▶ Data provided
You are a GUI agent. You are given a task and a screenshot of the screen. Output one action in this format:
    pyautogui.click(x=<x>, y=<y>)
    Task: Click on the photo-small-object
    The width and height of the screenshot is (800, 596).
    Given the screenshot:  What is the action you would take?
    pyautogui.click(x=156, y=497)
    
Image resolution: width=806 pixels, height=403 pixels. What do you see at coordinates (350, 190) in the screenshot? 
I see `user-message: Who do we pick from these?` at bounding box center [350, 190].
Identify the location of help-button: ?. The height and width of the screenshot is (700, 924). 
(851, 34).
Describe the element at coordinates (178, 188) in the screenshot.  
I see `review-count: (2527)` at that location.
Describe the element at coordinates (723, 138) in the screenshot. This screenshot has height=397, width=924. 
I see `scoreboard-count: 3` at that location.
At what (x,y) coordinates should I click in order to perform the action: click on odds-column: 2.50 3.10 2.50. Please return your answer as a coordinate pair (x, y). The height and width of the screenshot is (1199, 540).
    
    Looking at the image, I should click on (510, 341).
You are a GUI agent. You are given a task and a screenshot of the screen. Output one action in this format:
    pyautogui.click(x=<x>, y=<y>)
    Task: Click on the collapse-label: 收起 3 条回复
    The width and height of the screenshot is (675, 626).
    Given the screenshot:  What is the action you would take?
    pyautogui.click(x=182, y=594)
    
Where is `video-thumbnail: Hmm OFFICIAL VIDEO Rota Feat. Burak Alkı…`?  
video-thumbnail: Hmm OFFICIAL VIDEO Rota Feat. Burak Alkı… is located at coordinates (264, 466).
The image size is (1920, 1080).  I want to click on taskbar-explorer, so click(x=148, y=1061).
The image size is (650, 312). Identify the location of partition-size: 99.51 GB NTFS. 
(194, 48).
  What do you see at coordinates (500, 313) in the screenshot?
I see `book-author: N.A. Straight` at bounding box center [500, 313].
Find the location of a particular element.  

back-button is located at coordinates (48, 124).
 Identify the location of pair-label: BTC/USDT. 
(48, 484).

▶ Exercise instructions
Pick out every line of the items that contains the string "thumbnail", copying each one in full. Case counts.

▶ Reply to the task
Where is `video-thumbnail: Hmm OFFICIAL VIDEO Rota Feat. Burak Alkı…`?  
video-thumbnail: Hmm OFFICIAL VIDEO Rota Feat. Burak Alkı… is located at coordinates (264, 466).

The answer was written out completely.